Los reticulocitos son eritrocitos inmaduros que contienen, como su nombre indica, un retículo o red cromatínica formada por restos de ARN , mitocondrias y otros órganos celulares.
Su cantidad en sangre periférica es un reflejo de la actividad eritropoyética medular.

Podemos observar los reticulocitos al microscopio óptico mediante la tinción con colorantes vitales, azul de metileno nuevo o azul de cresi brillante.

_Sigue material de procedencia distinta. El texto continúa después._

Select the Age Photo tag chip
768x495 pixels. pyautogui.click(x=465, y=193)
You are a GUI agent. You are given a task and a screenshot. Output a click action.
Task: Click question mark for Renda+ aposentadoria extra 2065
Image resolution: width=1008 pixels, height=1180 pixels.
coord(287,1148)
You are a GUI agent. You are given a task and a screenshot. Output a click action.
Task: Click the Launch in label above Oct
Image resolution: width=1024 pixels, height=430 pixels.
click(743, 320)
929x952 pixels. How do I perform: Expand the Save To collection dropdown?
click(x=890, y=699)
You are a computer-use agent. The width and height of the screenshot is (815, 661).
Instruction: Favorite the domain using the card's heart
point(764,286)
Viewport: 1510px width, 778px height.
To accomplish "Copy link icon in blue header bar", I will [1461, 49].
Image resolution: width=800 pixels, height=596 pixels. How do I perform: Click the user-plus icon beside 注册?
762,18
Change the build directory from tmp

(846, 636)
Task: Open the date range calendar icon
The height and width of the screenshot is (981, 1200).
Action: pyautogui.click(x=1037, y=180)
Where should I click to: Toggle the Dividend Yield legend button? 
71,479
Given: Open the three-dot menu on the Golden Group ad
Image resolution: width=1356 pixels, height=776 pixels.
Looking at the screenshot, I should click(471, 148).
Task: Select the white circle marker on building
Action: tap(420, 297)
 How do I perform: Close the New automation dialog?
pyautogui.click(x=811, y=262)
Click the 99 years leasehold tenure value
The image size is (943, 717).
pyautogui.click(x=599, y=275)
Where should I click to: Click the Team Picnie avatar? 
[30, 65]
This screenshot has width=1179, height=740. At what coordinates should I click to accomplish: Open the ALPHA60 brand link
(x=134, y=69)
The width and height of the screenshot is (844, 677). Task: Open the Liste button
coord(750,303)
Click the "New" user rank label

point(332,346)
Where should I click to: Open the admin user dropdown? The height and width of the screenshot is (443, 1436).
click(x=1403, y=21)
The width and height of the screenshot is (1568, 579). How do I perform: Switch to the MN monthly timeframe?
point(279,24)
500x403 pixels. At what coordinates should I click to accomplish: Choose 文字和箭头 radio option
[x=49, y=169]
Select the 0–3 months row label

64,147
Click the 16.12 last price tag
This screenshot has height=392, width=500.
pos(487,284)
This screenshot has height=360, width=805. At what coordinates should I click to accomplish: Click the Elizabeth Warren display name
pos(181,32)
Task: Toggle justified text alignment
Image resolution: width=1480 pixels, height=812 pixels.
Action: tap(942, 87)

Estos colorantes dann lugar a la precipitación de los restos de ARN, y se observan como filamentos de color azul intenso en el interior de la célula.

MATERIALES

Microscopio óptico
Tubos de hemólisis
Pipetas de Pasteur
Portas
Baño maría
Sistema de filtración

REACTIVOS
Azul de cresil brillante en polvo
Solución salina al 0.9%
Citrato sódico al 3%
Agua destilada
Aceite de inmersión

TÉCNICA

1. Preparación del colorante
Mezclamos 80 ml de solución salina y 20 mL de citrato sódico al 3%.
Pesamos 1g de azul de cresil brillante y lo disolvemos en la mezcla anterior.
Filtramos antes de usarlo.

2. Tinción de reticulocitos:
Es una tinción supravital, es decir, se hace mientras las células aún están vivas.
Para ello echamos  3 gotas de la solución colorante en un tubo de hemólisis y otras 3 gotas de sangre total previamente homogeneizada.
Mezclamos suavemente y tapamos con papel parafilm.
Introducimos en el baño maría a 37 ºC durante 5 min.
Pasado  este tiempo a volvemos a homogeneizar y tomamos una gota de suspensión para depositarla en un porta.
Realizamos una extensión y dejamos secar al aire.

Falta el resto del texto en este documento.